Standard&Poor's (S&P) changed Hungary's rating to "BBB-" with a stable outlook, keeping it in the category recommended for investment due to the dangerous international environment and the sanctioned inflation. The credit rating agency expects that Hungary will avoid an economic downturn and that the obstacles to access to EU funds will be removed this year, the Ministry of Finance announced.
Currently, all three major credit rating agencies recommend Hungary for investment, and they rank our country two grades higher than 10 years ago, reminds the PM.
On Friday night, S&P Global Ratings announced that it had downgraded it by one grade, from the previous "BBB/A-2" to "BBB minus/A-3", which remains an investment recommendation, due to the long and classification of short-term Hungarian public debt obligations. The decision was primarily justified by sanctioned inflation, the unpredictable international economic environment and the delay of EU funds by the European Commission for political reasons.
The other two global credit rating agencies also register the Hungarian grade in the investment category, one step higher than S&P's new classification.

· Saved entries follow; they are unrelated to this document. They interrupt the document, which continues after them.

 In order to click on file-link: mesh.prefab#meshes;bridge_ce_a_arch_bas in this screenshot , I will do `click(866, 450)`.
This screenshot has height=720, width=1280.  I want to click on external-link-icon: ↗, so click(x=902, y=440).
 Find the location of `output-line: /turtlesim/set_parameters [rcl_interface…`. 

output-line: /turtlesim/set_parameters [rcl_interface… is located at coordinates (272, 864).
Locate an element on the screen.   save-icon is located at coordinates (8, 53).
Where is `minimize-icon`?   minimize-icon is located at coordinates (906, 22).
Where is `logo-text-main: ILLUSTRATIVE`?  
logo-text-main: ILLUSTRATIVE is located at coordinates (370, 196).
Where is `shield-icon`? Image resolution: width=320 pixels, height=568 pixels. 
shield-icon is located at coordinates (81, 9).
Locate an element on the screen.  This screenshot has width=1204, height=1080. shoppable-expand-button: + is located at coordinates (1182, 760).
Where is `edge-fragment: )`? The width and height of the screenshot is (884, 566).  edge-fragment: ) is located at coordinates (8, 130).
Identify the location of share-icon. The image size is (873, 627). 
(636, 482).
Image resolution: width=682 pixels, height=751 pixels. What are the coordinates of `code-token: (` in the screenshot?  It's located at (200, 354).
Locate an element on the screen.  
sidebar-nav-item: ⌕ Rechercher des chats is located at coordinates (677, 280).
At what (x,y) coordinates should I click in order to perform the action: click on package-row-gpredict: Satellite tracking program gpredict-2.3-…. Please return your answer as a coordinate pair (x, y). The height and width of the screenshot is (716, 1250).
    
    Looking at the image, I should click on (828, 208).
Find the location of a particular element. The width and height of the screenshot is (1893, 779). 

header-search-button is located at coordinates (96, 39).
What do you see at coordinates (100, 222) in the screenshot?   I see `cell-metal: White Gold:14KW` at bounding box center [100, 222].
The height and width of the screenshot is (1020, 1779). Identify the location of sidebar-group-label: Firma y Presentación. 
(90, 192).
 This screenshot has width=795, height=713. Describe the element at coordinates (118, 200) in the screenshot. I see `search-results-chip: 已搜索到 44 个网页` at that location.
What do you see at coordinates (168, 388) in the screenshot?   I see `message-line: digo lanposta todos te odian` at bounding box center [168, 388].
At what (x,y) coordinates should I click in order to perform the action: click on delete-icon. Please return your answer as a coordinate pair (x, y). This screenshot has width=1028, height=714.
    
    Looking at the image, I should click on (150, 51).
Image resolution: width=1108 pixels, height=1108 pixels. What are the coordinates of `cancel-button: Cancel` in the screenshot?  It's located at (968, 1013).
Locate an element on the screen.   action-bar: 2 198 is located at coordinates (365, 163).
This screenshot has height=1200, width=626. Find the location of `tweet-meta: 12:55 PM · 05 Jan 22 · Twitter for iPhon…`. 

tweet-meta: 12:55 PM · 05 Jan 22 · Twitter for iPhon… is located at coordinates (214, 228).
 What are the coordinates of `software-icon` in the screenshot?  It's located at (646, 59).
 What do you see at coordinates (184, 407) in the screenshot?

At the same time as the amendment announced in London on Friday night, S&P Global Ratings improved the outlook for the Hungarian sovereign rating from negative to stable. Among the factors supporting the stable outlook, the company highlighted that, according to its expectation, the Hungarian economy will avoid a significant downturn in the next two years and will survive the indirect effects of the Russian-Ukrainian war.
The credit rating agency also expects that the Hungarian government will gradually reduce the public budget deficit in the next few years, and that Russian natural gas deliveries will generally continue without interruption.
Among the reasons for downgrading the grade, however, the company highlighted that Hungary suffered a series of economic shocks due to the coronavirus epidemic and the Russian-Ukrainian war, and that these shocks weakened the flexibility of the budget and monetary policy.
The experts of the credit rating agency believe that Hungary can successfully fulfill the milestones agreed in the agreement with the Commission, so this year it will be able to access the resources due to it. They highlight the government's commitment to deficit reduction, adding that this could be challenging due to energy prices.
Regarding growth, they believe that Hungary will avoid a recession this year, the credit rating agency expects GDP growth of 0.3 percent in 2023, and then an expansion of over 3 percent in 2024. As they write: growth can be supported, among other things, by the strong labor market, consistently high employment and strong wage growth dynamics.
Speaking of inflation, the rating agency emphasizes that, as in other parts of Europe, most of the increase can be attributed to higher food and energy prices. Analysts also positively mention the ability to finance public debt from domestic and international markets, and see the banking system that is resilient even in a deteriorating environment as favorable.
"Hungary was continuously downgraded starting in 2006 as a result of the economic failure of the left-wing government. As a result of the successful economic policy of the civilian government, several upgrades have taken place since 2016/2017. Currently, all three major credit rating agencies rank our country two grades higher than at the beginning of the last decade. This means that Hungary is still recommended for investment by credit rating agencies," the Ministry of Finance points out in its statement.